‘God of Speed’

Luke Davies’ book was published in 2008, but often the slow mail to Kookynie means that KC’s book reviewer has to make up for lost time. God of Speed is a debauched take on the life of Howard Hughes. It’s a wild ride, as we share the old man’s delirious (‘stream-of-consciousness’ is an understatement) telling of his own incredible story. Hunter S Thompson would’ve approved.

Hughes’ life was also used in Scorsese’s film ‘The Aviator’ with Dicaprio, but this book explores it with such gusto, as it vibrates with Hughes’ imagined recall of his erotic adventures and other conquests. Inheritor of a fabulous fortune in the 1920s, his boyhood fascination with speed and flying leads him to build new record-breaking aircrafts and circle the globe; and a thirst for women and moviemaking bulks up a very manic life. Money was no object, as the cliché would have it, and Hughes seriously indulged himself with big boy’s toys, including mega-yachts as tools of seduction. Speed of course also refers to drugs, which became indispensable to him going ever faster with the flow.

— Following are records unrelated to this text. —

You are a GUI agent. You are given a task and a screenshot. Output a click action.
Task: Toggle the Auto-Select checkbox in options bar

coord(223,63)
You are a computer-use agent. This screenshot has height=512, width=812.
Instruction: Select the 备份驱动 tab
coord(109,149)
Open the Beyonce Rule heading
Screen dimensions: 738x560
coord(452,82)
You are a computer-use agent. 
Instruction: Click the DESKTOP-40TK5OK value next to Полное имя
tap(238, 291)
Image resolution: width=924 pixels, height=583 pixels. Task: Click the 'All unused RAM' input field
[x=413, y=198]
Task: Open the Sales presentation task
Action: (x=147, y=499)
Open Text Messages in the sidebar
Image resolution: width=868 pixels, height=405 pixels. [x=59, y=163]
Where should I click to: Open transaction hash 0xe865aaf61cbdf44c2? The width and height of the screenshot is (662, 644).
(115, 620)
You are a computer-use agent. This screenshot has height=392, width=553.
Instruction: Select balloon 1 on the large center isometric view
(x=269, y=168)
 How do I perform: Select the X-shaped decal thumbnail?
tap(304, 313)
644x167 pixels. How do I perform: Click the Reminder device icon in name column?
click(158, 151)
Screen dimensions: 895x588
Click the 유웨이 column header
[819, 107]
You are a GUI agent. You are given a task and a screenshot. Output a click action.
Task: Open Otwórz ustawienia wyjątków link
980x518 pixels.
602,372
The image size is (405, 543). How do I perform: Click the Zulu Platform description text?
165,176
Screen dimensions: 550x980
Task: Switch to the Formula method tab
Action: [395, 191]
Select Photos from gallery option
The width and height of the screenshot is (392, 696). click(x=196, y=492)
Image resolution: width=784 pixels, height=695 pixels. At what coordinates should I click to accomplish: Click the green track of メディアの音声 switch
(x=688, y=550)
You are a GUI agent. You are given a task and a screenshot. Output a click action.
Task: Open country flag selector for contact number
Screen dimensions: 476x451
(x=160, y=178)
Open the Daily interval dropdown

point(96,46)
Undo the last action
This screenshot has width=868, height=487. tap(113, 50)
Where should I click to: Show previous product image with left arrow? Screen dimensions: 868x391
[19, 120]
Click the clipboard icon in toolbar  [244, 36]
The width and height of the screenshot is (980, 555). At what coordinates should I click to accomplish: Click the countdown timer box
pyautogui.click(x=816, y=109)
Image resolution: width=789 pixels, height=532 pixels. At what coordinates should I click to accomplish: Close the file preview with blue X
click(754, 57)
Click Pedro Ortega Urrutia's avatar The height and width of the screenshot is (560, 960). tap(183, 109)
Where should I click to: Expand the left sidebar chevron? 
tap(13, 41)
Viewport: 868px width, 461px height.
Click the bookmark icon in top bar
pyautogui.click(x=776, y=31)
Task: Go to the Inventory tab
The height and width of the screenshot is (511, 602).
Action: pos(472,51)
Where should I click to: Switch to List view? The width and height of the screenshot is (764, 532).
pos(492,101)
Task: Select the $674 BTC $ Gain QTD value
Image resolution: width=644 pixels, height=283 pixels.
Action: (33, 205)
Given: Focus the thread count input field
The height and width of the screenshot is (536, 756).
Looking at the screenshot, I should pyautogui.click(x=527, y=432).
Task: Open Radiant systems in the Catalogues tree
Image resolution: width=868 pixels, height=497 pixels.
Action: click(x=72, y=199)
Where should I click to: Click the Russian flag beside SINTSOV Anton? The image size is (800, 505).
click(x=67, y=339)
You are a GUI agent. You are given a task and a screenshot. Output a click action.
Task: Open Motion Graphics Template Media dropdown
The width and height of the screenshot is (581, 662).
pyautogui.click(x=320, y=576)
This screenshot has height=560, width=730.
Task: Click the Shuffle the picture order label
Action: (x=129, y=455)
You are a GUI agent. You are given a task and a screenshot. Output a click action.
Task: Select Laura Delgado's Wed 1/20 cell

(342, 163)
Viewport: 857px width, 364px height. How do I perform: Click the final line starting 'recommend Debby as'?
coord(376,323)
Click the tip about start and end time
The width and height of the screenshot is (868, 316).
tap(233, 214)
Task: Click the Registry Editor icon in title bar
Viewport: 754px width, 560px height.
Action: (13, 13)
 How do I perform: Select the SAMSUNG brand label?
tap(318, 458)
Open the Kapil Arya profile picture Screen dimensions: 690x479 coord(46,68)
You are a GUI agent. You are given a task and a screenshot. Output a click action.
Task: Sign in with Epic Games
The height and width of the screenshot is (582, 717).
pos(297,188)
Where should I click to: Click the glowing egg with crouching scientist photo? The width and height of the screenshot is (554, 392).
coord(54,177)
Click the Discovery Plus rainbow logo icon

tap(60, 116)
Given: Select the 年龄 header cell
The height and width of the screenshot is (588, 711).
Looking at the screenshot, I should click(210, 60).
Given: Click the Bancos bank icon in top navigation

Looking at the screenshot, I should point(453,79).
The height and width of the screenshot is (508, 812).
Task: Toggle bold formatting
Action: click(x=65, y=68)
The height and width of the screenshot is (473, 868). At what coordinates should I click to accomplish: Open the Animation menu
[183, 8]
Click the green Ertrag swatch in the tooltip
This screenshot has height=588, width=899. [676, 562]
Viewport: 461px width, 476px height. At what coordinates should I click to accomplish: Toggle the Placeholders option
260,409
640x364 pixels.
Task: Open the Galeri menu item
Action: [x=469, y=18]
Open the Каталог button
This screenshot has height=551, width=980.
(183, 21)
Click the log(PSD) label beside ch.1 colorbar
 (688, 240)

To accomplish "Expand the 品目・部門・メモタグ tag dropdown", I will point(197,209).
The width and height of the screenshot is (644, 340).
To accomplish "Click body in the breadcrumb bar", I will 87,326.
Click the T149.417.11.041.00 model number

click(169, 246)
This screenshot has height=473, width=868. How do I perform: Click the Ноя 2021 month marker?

One big advantage of having your own movie studio is the ability to vet scores of beautiful women on the famous casting couch, and here Hughes was an exemplary launcher of starlet’s careers and a regal procession of affairs with them. From Billie Dove, Carole Lombard & Jean Harlow, they all overlapped in an ongoing orgy of monkey-barring affairs, to Katherine Hepburn, Bette Davis, Olivia de Havilland, her sister Joan Fontaine, Ginger Rogers, Ava Gardner, Jane Greer, Jean Peters et al. All were greedily fucked (Davies’ oft-used word and probably Hughes too) and a couple married.

Davies’ rapid-fire storytelling from inside this drug-addled mind is tight, melding together the signature events of Hughes’ life, including his plane crash, political shenanigans in financing Nixon’s presidency and much more, with graphic trills on his sexual episodes. Highly recommended!